- [Problems and tasks]
a) In the essay on the specter of fascism, which publication does Scott McConnell edit?
b) Reproduce word for word the passage of the essay on the specter of fascism starting at "These aren’t conservatives, he" and ending at "Franklin Delano Roosevelt.".

- [Extract]
The Specter of Fascism

A specter is haunting post-9/11 America – the specter of fascism. Lew Rockwell calls it “red-state fascism,” former Treasury official and conservative economist Paul Craig Roberts refers to “the brownshirting of the conservative movement,” and Scott McConnell, editor of The American Conservative, while demurring that the rise of a homegrown authoritarian regime is somewhat problematic, also sees a potential problem and sounds a warning. All these writers, however, pose the threat as emanating exclusively from the American Right: it comes, avers Roberts, from

“Bush’s conservative supporters [who] want no debate. They want no facts, no analysis. They want to denounce and demonize the enemies that the Hannitys, Limbaughs, and Savages of talk radio assure them are everywhere at work destroying their great and noble country.”

These aren’t conservatives, he argues, they’re “Jacobins determined to use government power to impose their will at home and abroad.” But the original Jacobins, referring to those bloody French revolutionaries who sent thousands to the guillotine and enthroned “Reason” in the place that the Church had once stood, were men (and women) of the Left. While it may be that a conservative Republican president is leading a systematic assault on what’s left of the Constitution and the Bill of Rights, his predecessor in this regard was a liberal Democrat by the name of Franklin Delano Roosevelt.

The point is that there is ample precedent for all this, not only in the modern history of this country but on the Left side of the political spectrum. So before all you liberals – who have been writing me, praising my recent column on the subject of the threat of fascism from the Right – get too smug and full of yourselves, remember that the witch-hunting dissent-crushers of the neoconservative Right, who have thrown the traditional conservative distrust of government power and centralization out the window, have their antecedents on the Rooseveltian Left. Before the Hannitys, Limbaughs, and Michael Savages there was Walter Winchell (a gossip columnist who smeared [.pdf] the antiwar movement as agents of Hitler: note here the casually approving reference to “enemy aliens” being rounded up), the pundit Dorothy Thompson (who labeled antiwar conservatives “Vichy Fascists,”) and Theodor Seuss Geisel, aka “Dr. Seuss,” the famous cartoonist and author of such ever popular children’s books as And To Think That I Saw It On Mulberry Street, Bartholomew and the Oobleck, The Butter Battle Book, and The Cat in the Hat.

- [Information supplied]
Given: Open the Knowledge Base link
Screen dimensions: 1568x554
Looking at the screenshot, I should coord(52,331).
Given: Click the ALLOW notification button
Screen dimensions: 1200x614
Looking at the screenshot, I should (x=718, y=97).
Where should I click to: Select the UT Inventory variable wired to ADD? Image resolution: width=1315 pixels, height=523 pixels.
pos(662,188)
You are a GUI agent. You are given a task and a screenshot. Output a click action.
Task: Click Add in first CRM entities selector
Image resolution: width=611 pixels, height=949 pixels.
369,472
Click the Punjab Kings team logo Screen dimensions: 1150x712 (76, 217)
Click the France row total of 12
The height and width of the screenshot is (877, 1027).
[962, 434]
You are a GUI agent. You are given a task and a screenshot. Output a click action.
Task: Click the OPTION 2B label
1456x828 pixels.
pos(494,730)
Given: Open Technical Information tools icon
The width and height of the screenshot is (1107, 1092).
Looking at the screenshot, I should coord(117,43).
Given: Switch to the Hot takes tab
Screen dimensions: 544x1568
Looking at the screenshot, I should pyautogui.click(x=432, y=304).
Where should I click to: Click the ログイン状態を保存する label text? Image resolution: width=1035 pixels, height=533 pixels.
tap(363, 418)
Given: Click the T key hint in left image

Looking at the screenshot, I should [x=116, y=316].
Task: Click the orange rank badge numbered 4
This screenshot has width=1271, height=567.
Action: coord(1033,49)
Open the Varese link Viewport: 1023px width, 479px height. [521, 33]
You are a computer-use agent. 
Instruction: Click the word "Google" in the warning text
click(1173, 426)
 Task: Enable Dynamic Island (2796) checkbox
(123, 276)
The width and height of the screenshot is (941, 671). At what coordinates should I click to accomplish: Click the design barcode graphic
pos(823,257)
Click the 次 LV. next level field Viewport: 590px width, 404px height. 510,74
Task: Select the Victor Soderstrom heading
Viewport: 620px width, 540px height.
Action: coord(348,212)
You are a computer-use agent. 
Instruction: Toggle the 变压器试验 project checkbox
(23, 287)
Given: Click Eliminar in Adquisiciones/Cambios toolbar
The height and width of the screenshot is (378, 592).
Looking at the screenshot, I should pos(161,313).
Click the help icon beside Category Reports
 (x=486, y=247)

- [The replies]
a) The American Conservative.

b)
These aren’t conservatives, he argues, they’re “Jacobins determined to use government power to impose their will at home and abroad.” But the original Jacobins, referring to those bloody French revolutionaries who sent thousands to the guillotine and enthroned “Reason” in the place that the Church had once stood, were men (and women) of the Left. While it may be that a conservative Republican president is leading a systematic assault on what’s left of the Constitution and the Bill of Rights, his predecessor in this regard was a liberal Democrat by the name of Franklin Delano Roosevelt.